Honestly, for the combination of "returning grounded, up-to-date synthesized answers over a large, evolving corpus," there is nothing that replaces RAG. That is precisely what RAG is for.
However, when the need is more narrowly defined, a simpler approach often beats RAG — that was my key learning. The mistake is not "choosing RAG" but "reaching for a fully equipped RAG when a cheaper subset would do." So the questions to ask in practice are not "what beats RAG?" but "do users actually need a synthesized answer, and how large and stable is the corpus?" — the answers to these two questions determine the architecture.
Deep Dive: If Cost Reduction Is the Real Goal
Returning to my original motivation, my concern was ultimately "I want to reduce costs." From that perspective, there are other levers that tend to be more effective than fine-tuning.
- Switch the generation model behind RAG to something smaller and cheaper
- Improve retrieval quality (better chunking, reranking, hybrid search) to reduce the tokens sent
- Cache embeddings
- Self-host an open small model (e.g., 7–8B scale) as the generator in RAG
This lets you get a "small local model suited to the use case" without giving up grounding.
One caveat: if your "KB search" is really search / lookup (finding the right passage) rather than generation, the biggest win is almost entirely on the retrieval side, and model selection barely matters.
Conclusion
Starting from the simple question "could I cheaply replace RAG with fine-tuning?", I arrived at the following conclusions.
- Fine-tuning learns "behavior," not "facts." Providing facts for KB search is RAG's job, and the mature pattern is using both together, not replacing one with the other.
- RAG is not monolithic — it is "retrieval (classical ML/IR) + generation (LLM)." When the need is more narrowly defined, pure IR, long context, GraphRAG, or agentic approaches often win with greater simplicity.

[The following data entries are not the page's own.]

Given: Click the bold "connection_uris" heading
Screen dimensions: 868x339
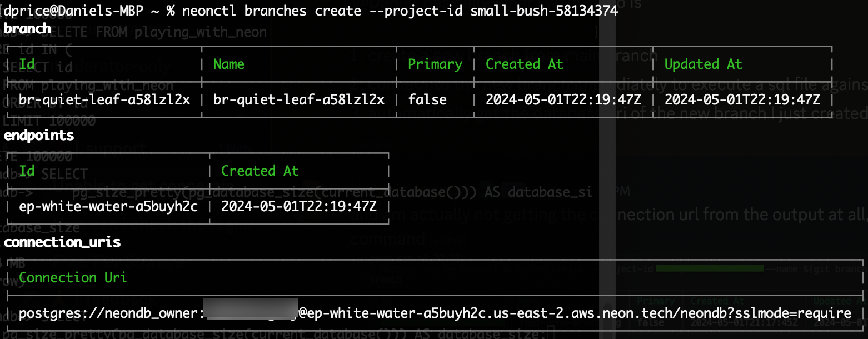Looking at the screenshot, I should [62, 242].
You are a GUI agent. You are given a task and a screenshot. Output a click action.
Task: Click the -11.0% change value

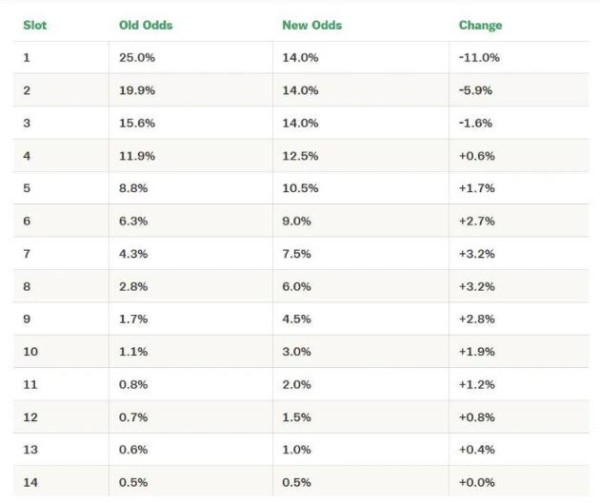click(x=479, y=58)
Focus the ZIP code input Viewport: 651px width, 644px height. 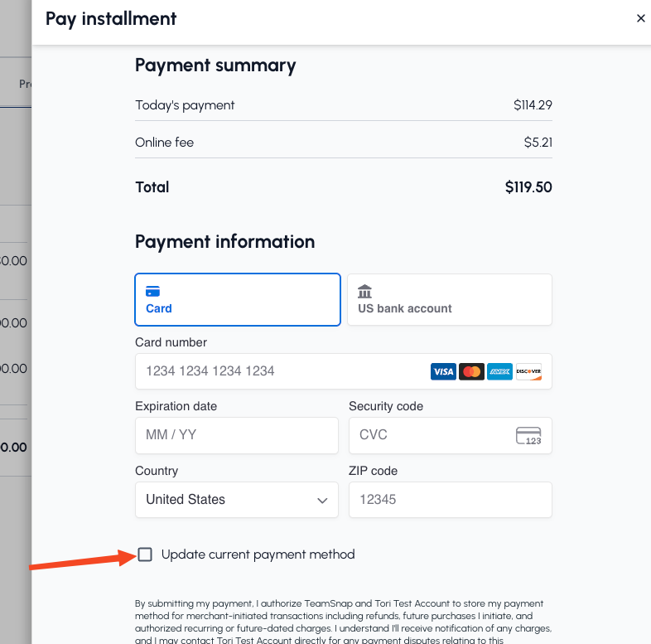[450, 500]
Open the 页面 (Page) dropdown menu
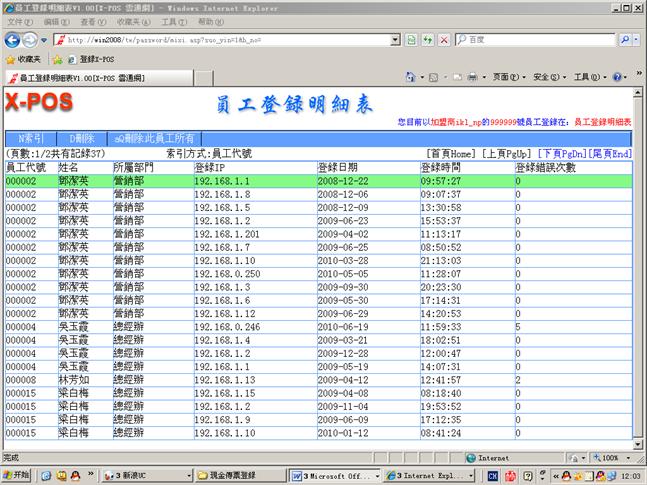 pos(505,77)
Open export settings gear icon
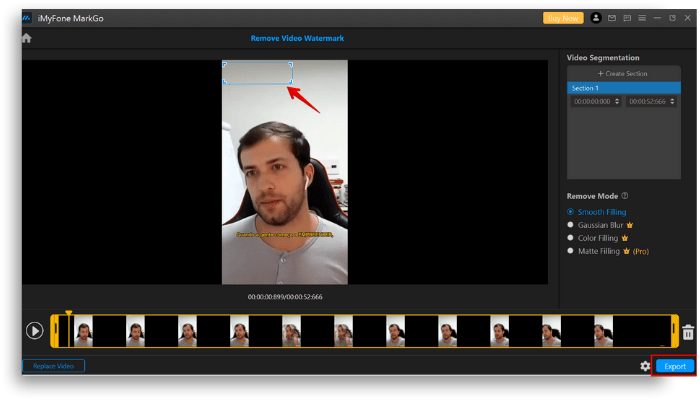This screenshot has width=700, height=400. tap(645, 366)
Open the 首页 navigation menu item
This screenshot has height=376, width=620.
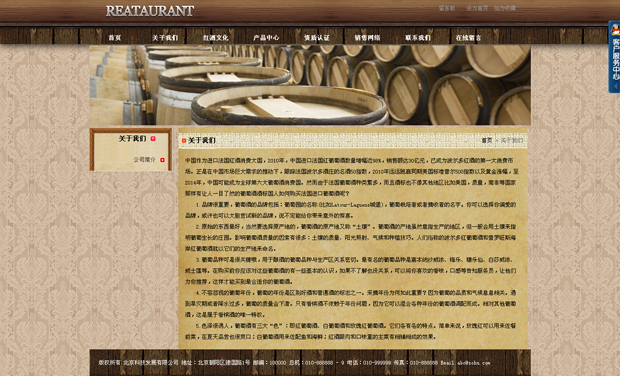coord(115,38)
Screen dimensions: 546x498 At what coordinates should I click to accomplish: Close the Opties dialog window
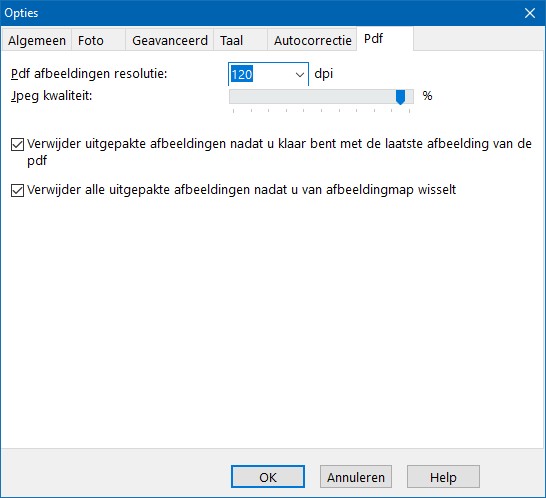click(530, 13)
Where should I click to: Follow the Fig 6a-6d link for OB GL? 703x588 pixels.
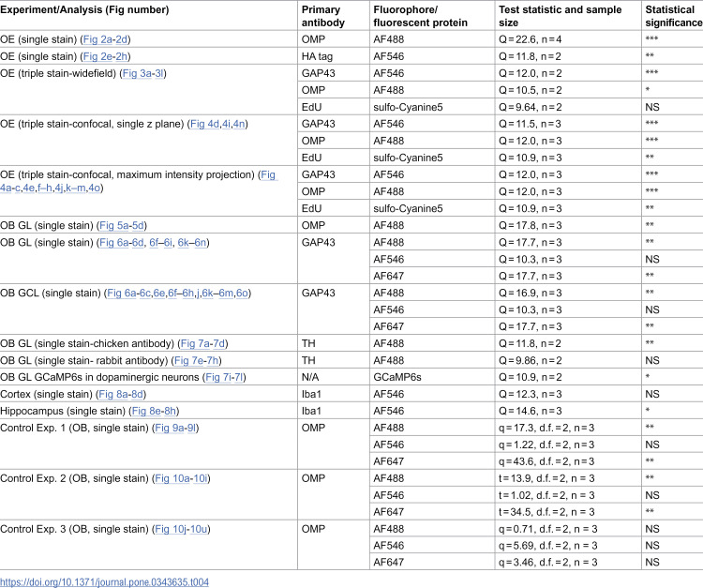point(122,243)
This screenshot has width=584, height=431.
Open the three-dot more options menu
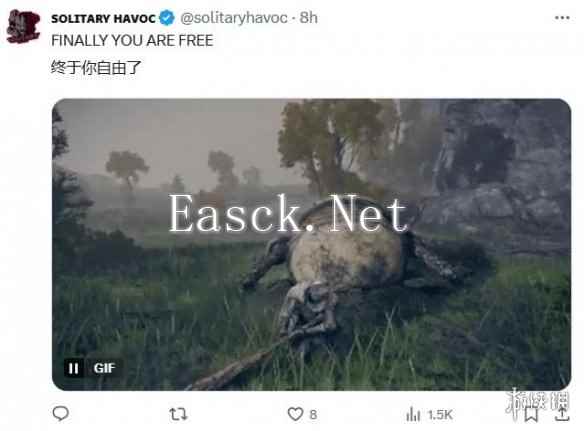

- The practical question to ask is not "what beats RAG?" but "does the user need a synthesized answer?" and "how large and stable is the corpus?"
- The product models we use (ChatGPT, Claude) are themselves the product of large-scale fine-tuning on top of base models. Pre-training (tens of millions to hundreds of millions of dollars) and fine-tuning (millions of dollars) differ by orders of magnitude in cost, and leveraging open models lowers the barrier to entry. The rule of thumb is "start with prompts, move to fine-tuning when you hit a wall."
- If cost reduction is the goal, smaller generation models, improved retrieval quality, embedding caching, and self-hosting tend to be more effective.
The starting point for decisions is simple: "Does the user want an answer, or do they want a document?" and "What is the scale and update frequency of the corpus?" Settling these two questions first makes the architectural choice considerably easier.